[DATA RECORDS]
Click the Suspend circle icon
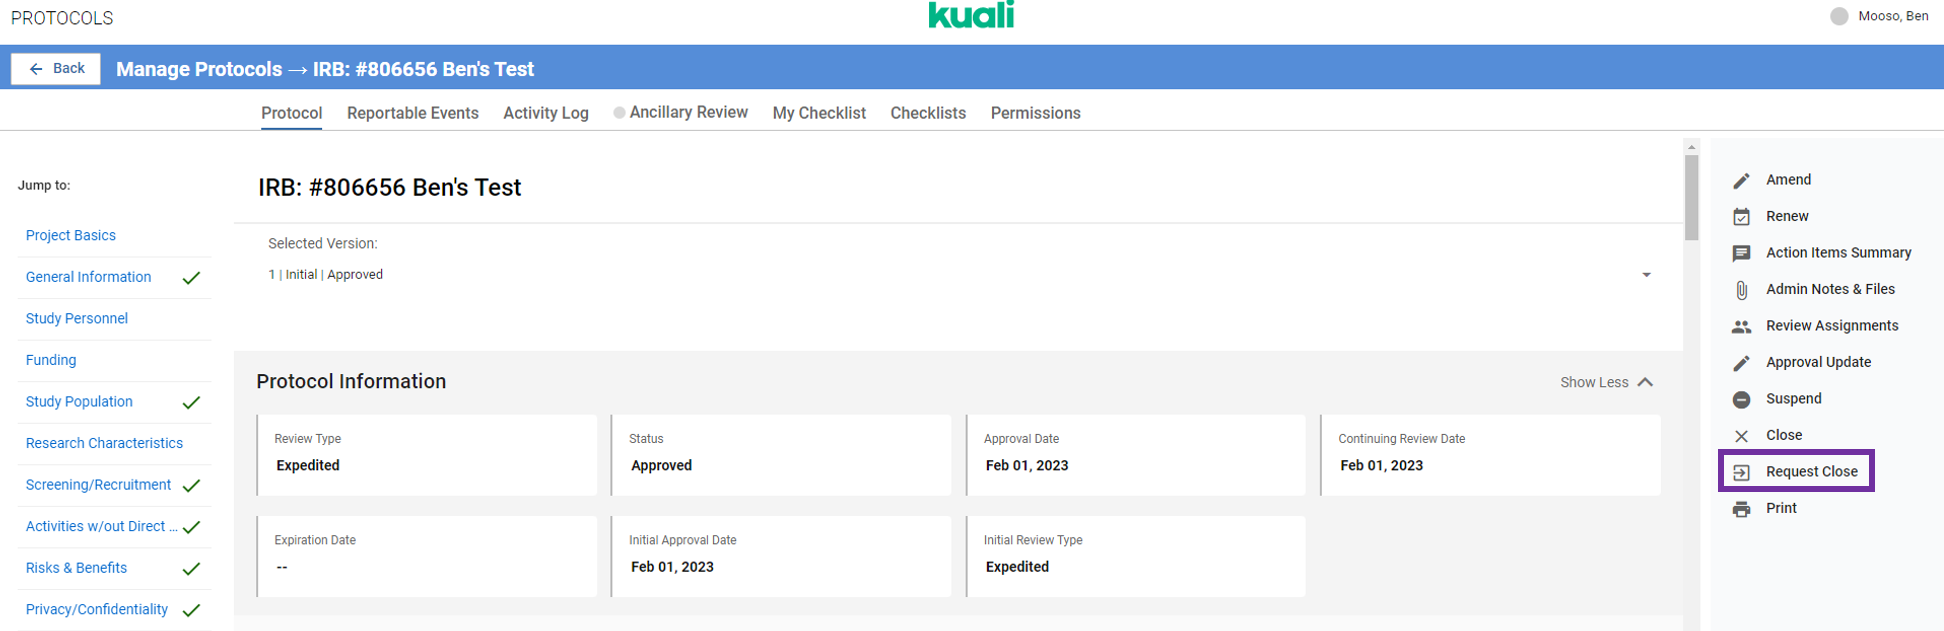 click(1741, 399)
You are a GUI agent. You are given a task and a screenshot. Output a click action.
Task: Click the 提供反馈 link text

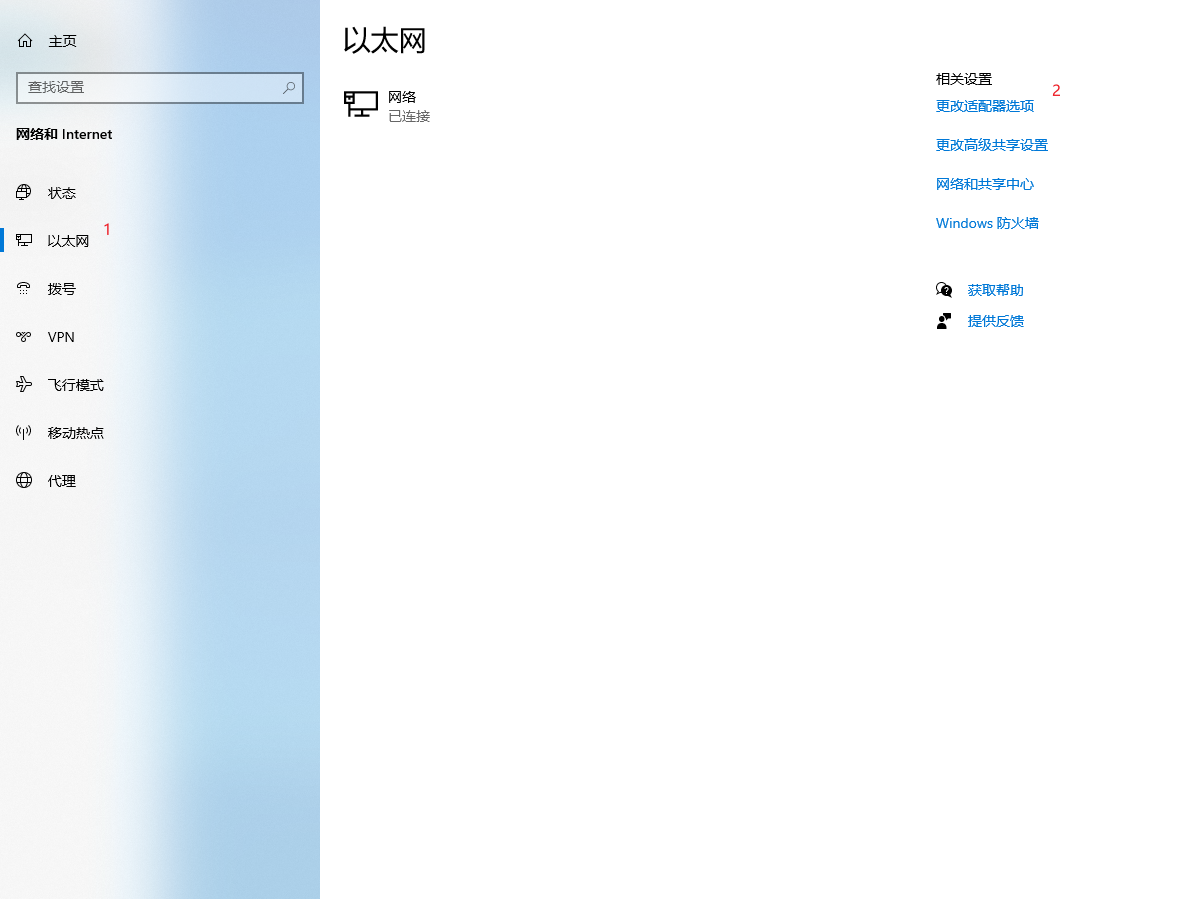click(x=996, y=321)

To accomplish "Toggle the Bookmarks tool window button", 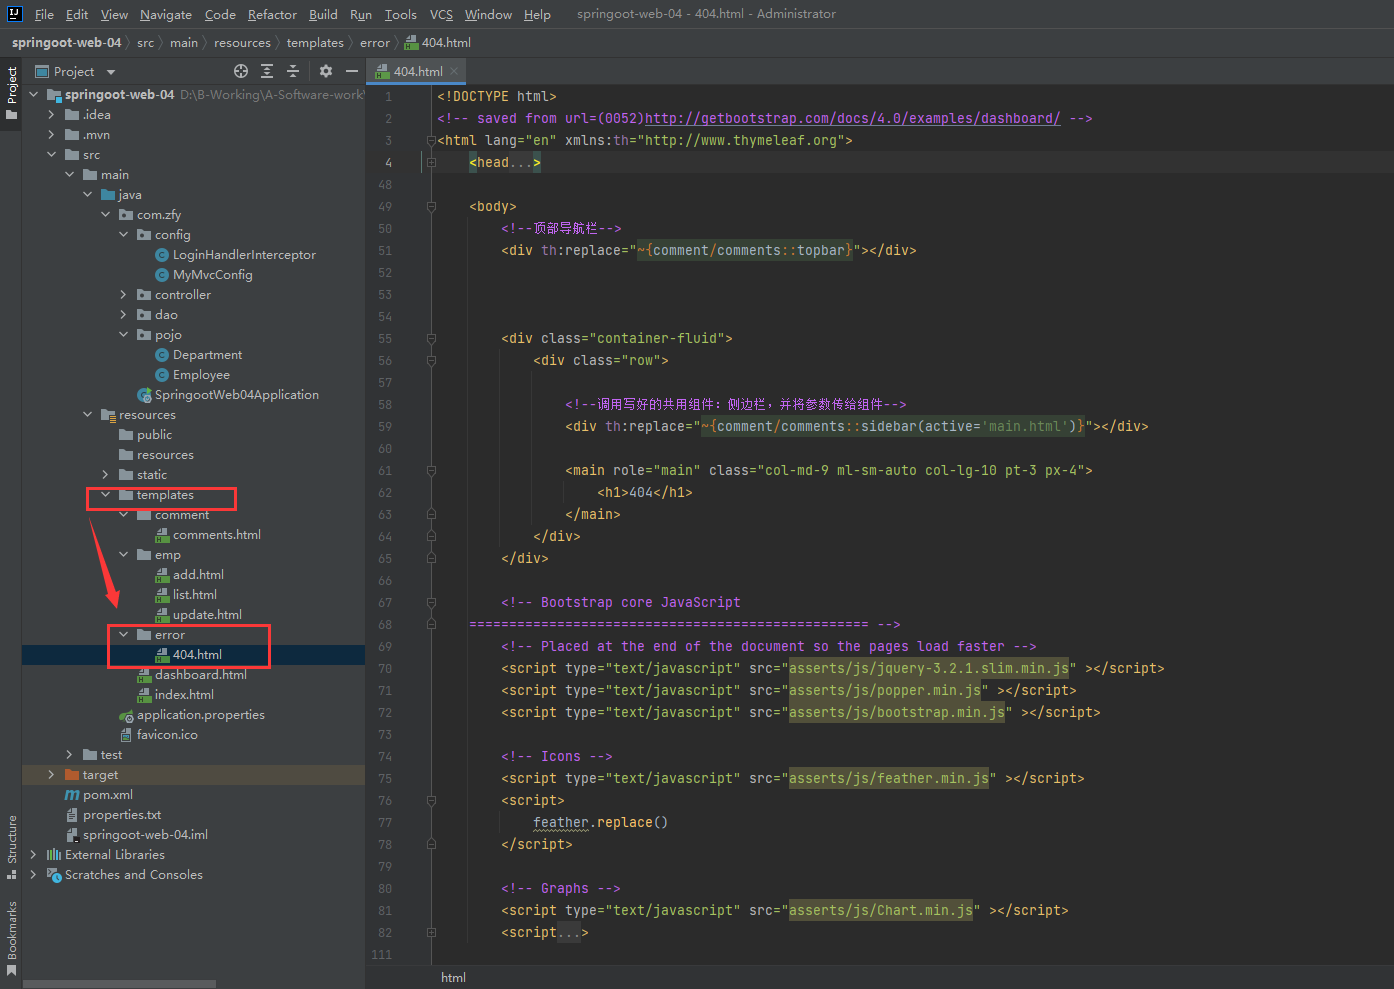I will click(x=12, y=936).
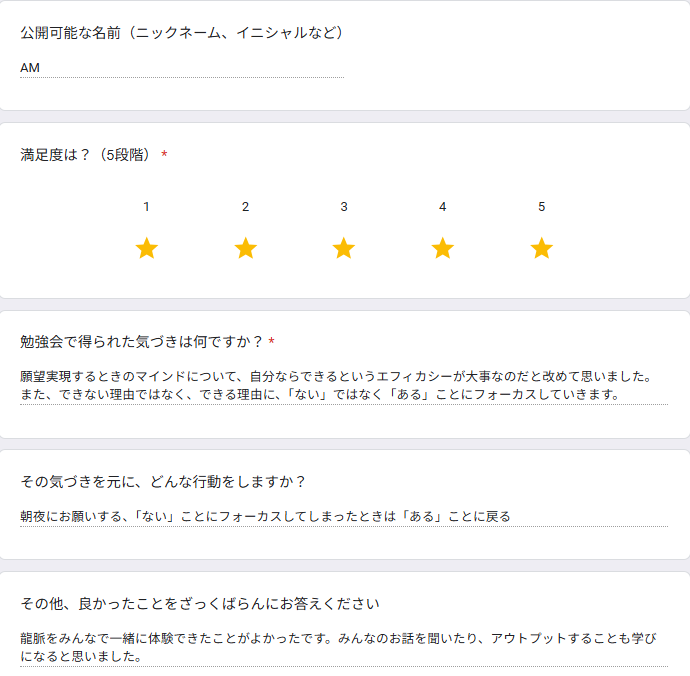Click the red asterisk beside 満足度は
This screenshot has width=690, height=676.
164,154
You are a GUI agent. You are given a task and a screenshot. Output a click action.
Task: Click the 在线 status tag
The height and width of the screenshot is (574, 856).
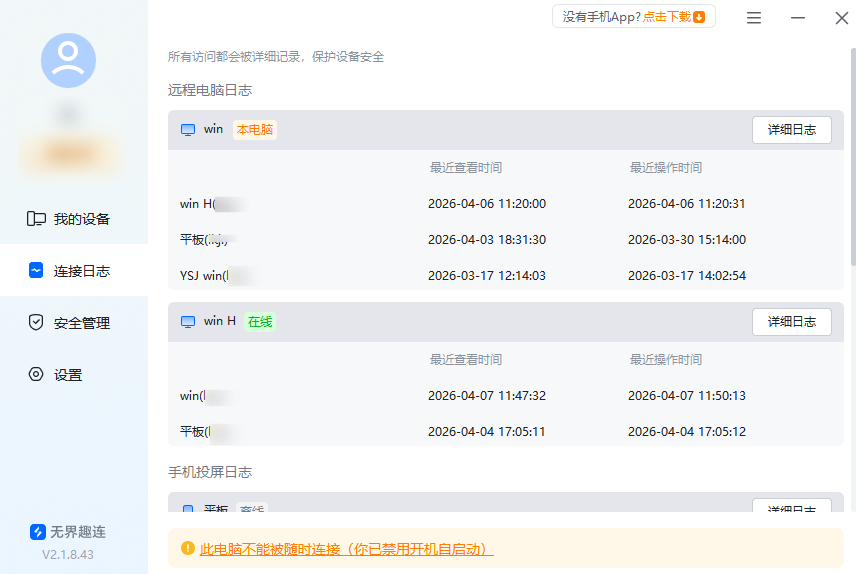point(260,322)
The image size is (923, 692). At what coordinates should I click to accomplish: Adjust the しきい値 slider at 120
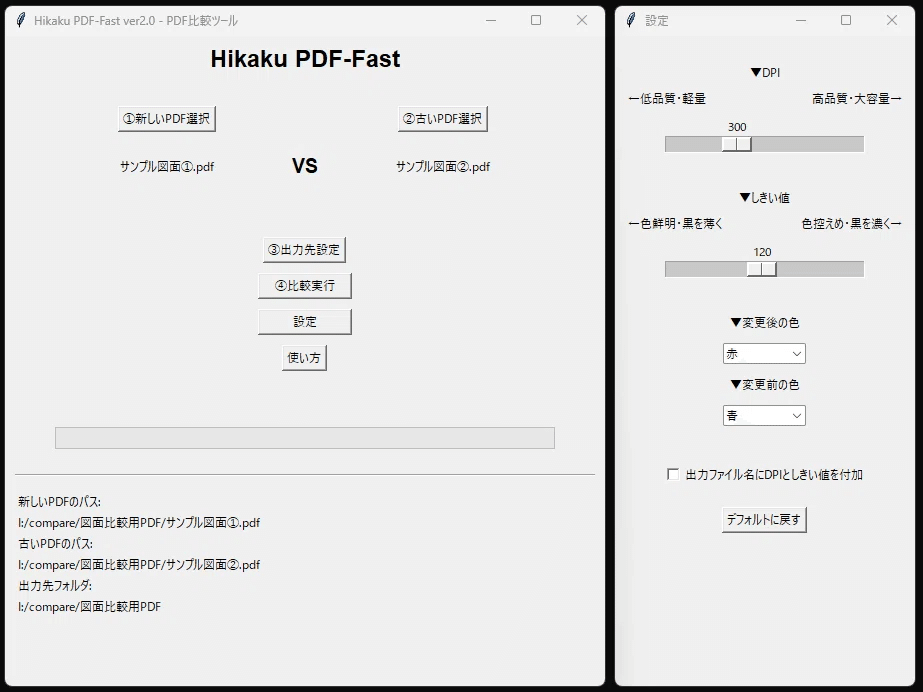(764, 268)
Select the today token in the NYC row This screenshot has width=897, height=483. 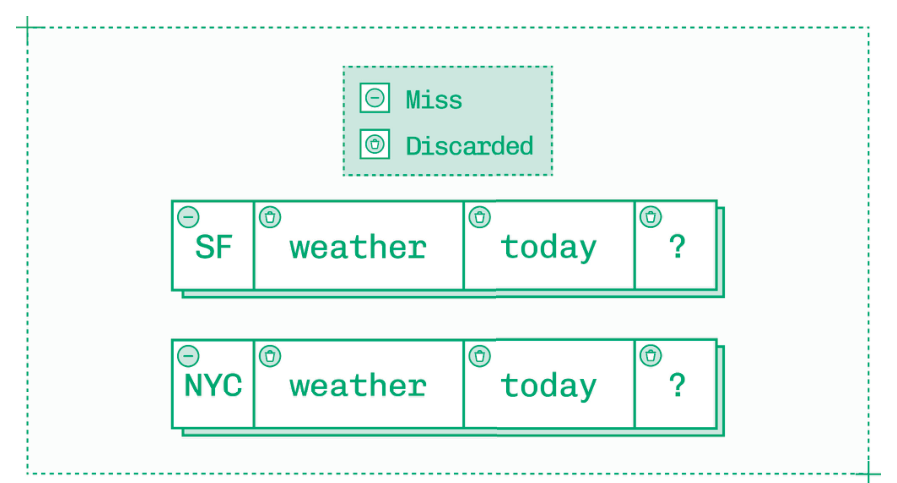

[WHAT YOU HAVE TO DO]
Please restate word for word the lines above, starting with the line that holds "Task: Click the 在线 status tag" and ending with the final line of the records, while leaving out pictures.

[EXERCISE RESULT]
Task: Click the 在线 status tag
The height and width of the screenshot is (574, 856).
point(260,322)
The image size is (923, 692). At what coordinates should I click to accomplish: Adjust the しきい値 slider at 120
(764, 268)
Select the today token in the NYC row This screenshot has width=897, height=483. 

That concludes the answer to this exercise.